Overview
FairyR1-14B-Preview is a highly efficient 14-billion parameter large language model from PKU-DS-LAB, designed to deliver strong performance in specialized tasks while reducing model size and inference costs. It builds upon the DeepSeek-R1-Distill-Qwen-14B base, employing a refined 'Branch-Merge Distillation' approach previously explored in TinyR1.
Key Capabilities & Innovations
- Optimized for Math and Code: Excels in mathematical reasoning and coding tasks, demonstrating superior performance on benchmarks like AIME 2024/2025 (Math) and LiveCodeBench (Code) compared to larger models such as DeepSeek-R1-Distill-Qwen-32B.
- Efficient Distillation Pipeline: Features an overhauled data distillation pipeline that processes raw examples from datasets like AIMO/NuminaMath-1.5 and OpenThoughts-114k through 'teacher' models, followed by multi-stage filtering and refinement, especially for Chain-of-Thought (CoT) trajectories.
- Model Fusion: Leverages the AcreeFusion tool to merge two independently trained domain experts (math and code) into a single 14B-parameter model, streamlining the merging process and reducing computational overhead.

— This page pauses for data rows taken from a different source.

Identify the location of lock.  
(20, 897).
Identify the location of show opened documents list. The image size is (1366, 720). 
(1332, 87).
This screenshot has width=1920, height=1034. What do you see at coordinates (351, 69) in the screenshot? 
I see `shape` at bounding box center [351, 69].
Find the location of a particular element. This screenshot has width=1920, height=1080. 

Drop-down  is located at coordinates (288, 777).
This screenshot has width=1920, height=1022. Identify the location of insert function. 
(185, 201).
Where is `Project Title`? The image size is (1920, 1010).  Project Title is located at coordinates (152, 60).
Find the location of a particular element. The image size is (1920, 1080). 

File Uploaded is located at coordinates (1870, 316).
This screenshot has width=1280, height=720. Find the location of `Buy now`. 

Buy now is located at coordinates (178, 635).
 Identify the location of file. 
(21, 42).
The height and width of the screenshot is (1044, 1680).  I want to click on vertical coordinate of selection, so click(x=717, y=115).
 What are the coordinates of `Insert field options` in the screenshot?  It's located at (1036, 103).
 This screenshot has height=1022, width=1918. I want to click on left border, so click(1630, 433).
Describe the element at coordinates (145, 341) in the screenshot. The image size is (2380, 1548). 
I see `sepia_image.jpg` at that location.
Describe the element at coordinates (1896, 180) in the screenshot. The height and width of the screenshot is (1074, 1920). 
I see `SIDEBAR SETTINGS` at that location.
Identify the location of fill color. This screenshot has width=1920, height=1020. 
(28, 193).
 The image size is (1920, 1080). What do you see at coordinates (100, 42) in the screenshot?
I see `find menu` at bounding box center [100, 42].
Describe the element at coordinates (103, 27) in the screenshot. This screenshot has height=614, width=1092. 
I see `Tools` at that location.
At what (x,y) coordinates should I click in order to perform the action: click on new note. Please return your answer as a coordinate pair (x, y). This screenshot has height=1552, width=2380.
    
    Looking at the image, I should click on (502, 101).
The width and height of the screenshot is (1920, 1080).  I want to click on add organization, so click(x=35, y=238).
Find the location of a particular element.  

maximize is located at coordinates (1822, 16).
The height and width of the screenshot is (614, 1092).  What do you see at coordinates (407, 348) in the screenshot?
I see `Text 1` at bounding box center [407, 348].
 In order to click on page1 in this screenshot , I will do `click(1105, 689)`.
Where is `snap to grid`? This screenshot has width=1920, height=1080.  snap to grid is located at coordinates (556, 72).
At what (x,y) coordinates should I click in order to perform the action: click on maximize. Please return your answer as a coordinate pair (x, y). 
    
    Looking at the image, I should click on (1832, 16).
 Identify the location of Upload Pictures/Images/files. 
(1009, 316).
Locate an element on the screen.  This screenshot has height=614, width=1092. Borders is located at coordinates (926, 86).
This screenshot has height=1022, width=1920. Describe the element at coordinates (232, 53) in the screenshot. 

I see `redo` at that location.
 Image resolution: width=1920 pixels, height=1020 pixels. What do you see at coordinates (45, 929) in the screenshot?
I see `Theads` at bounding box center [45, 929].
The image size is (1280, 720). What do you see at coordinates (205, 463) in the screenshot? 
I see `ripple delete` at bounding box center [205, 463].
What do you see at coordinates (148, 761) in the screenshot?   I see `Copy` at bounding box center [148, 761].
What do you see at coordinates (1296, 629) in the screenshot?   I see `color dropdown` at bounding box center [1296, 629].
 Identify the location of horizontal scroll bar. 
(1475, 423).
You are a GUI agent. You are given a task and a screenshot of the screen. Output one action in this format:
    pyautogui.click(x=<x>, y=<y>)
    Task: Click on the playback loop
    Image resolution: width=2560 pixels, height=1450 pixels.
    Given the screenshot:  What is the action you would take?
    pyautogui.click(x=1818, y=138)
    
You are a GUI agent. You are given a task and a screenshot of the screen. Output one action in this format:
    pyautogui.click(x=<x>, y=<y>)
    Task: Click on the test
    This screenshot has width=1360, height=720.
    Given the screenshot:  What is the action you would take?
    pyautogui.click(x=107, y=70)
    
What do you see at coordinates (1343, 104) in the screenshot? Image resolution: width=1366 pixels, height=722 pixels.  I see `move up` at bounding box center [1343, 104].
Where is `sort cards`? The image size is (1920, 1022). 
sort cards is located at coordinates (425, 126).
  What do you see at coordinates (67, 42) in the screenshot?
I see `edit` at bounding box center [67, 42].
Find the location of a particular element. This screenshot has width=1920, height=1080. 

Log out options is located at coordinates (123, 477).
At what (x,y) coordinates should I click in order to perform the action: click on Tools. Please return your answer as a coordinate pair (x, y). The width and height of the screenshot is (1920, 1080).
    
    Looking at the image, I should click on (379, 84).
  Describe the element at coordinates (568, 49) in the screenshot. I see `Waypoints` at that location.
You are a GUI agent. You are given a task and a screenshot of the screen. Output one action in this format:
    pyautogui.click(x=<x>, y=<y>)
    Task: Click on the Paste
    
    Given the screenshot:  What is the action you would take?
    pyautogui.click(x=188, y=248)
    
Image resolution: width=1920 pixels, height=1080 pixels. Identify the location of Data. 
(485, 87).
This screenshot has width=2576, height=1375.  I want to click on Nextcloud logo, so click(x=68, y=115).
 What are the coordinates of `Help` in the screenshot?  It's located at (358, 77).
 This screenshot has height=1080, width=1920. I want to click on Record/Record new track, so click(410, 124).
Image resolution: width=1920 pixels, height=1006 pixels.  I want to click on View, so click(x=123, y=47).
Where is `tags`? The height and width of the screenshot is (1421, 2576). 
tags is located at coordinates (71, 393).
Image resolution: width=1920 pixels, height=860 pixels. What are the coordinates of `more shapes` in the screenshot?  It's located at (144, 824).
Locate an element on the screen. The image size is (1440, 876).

- Resource-Efficient Training: Achieves competitive results with significantly fewer parameters and lower computational costs, with training for math and coding specialists taking only 2.5 hours and 1.5 hours respectively on 16 NVIDIA-H100 GPUs, and model merging requiring no GPU.
When to Use This Model
FairyR1-14B-Preview is ideal for applications requiring high accuracy in mathematical problem-solving and code generation, particularly when computational resources or inference speed are critical considerations. Its specialized training makes it a strong candidate for focused tasks in these domains.